For folks who love seeing celebrities anywhere, for others who find casting directors the most fascinating members of a movie's production team, and for those who would prefer to see lots of stars in a bad movie rather than one star in a good one, have a happy New Year's Eve.
The rest of us will be over here wishing the champagne weren't so flat.
If the remarkably resistible romcom New Year's Eve is a commercial hit, as his Valentine's Day was, director Garry Marshall just might work his way through every conceivable holiday as a calendar-determined premise.
Well, let's see, Groundhog Day is taken. As are Halloween and Independence Day. How about Flag Day? Are you ready for Arbor Day? April Fool's Day? Will you line up to see Columbus Day?
But I digress.
Not surprisingly, Valentine's Day was a mediocre grab bag of vignettes, long on cameo appearances but short on credibility. His followup, another ensemble romantic comedy from the more-is-more school of moviemaking, invites half of Hollywood to the New Year's Eve party.

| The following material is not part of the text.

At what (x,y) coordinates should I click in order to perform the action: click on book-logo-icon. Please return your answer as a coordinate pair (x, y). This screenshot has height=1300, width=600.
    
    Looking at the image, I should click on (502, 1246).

That includes Robert De Niro as a dying man, Katherine Heigl as a caterer, Sarah Jessica Parker as a worried mom, Zac Efron as a courier, Josh Duhamel as a traveling businessman, Michelle Pfeiffer as an executive secretary, Halle Berry as a nurse, Ashton Kutcher as an elevator passenger, Hilary Swank as a Times Square executive, Jon Bon Jovi as a rock star, Carla Gugino as a midwife, Seth Meyers as an expectant dad, Sofia Vergara as a chef, Ludacris as a Times Square cop, Lea Michele as a backup singer, Abigail Breslin as a frustrated daughter, Ryan Seacrest as himself, and Marshall's good-luck charm, Hector Elizondo, as a guy on the ball.

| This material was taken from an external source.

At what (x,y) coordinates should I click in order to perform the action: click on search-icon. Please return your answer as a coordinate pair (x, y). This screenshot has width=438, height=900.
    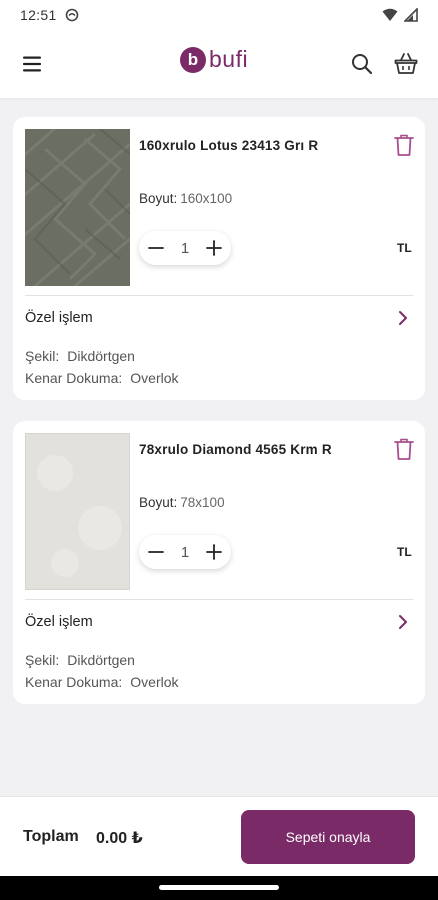
    Looking at the image, I should click on (362, 64).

Among many others. Not that there's anyone left unemployed.
And their many different romantic and melodramatic storylines involving cardboard-cutout characters on the final day of the year and New York City's Times Square (speaking of dropping the ball) crisscross and intersect until the stroke of midnight.

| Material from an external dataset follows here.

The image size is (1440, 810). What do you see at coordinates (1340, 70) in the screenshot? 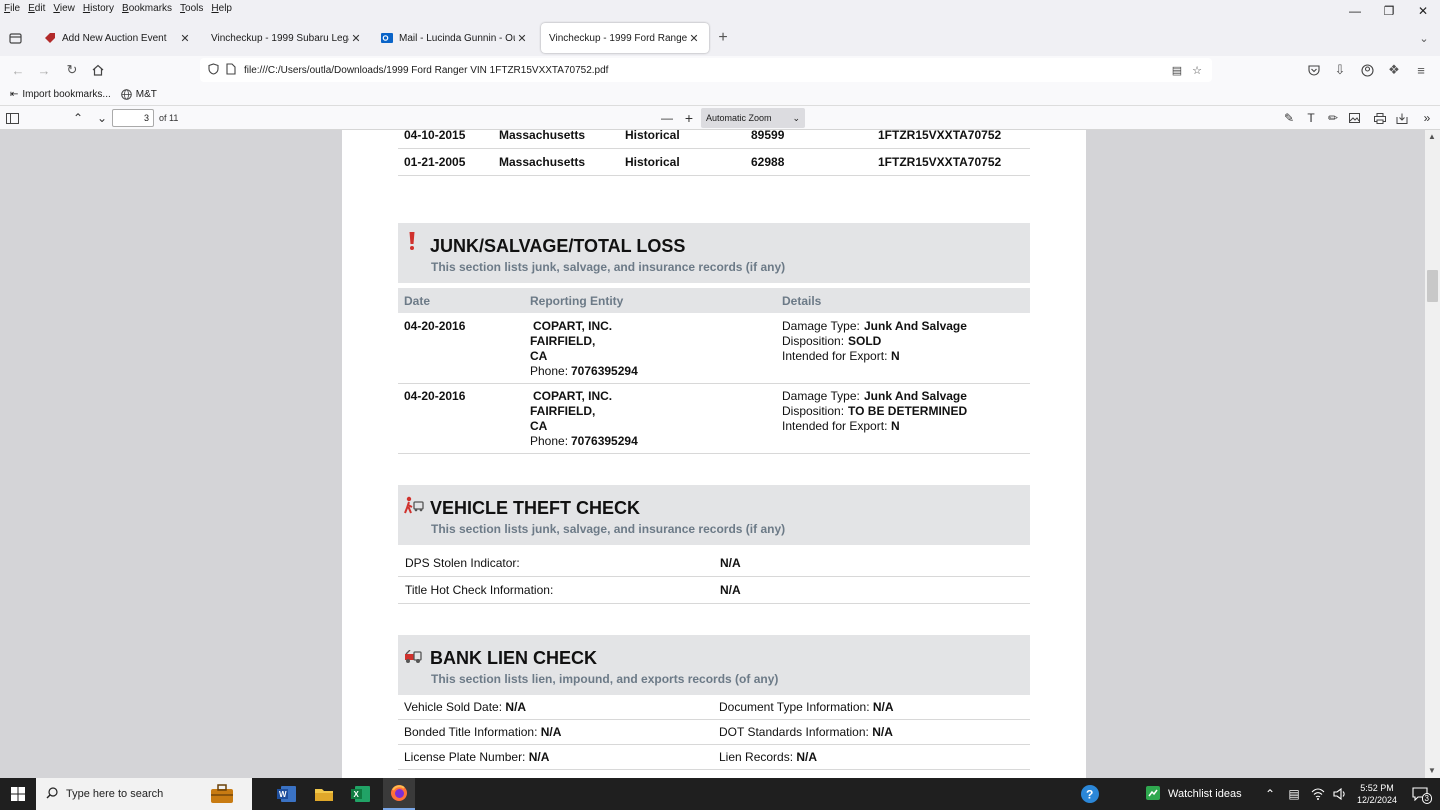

Producer and director Marshall (Pretty Woman, Runaway Bride, The Princess Diaries, Beaches), once again functioning as a virtual traffic cop, brings back Valentine's Day's Jessica Biel and Kutcher while welcoming the thriving local populace to his cast and then letting everyone alone to act in whatever style each of them sees fit.
Why bother with uniformity at a to-each-his-or-her-own performance bash?
The result feels shallow and cynical and thoughtless and extravagantly inconsequential. Dramatically, the film is about as urgent and compelling as a broadcast of "New Year's Rockin' Eve" on television on the night in question.
The script by Katherine Fugate, who also wrote the screenplay for Valentine's Day, is Necco-wafer thin, dangling fragments of stories and fleeting sketches and then snatching them away before we develop any kind of cerebral interest in, or emotional attachment to, any of the subplots.
We gawk and then they're gone. Somebody turn off the lights.
So we'll count down 2 stars out of 4 for this lightweight, celebrity-stuffed omnibus, New Year's Eve. Like the song almost says, should our acquaintance with it be forgot and never brought to mind? Sounds like a plan.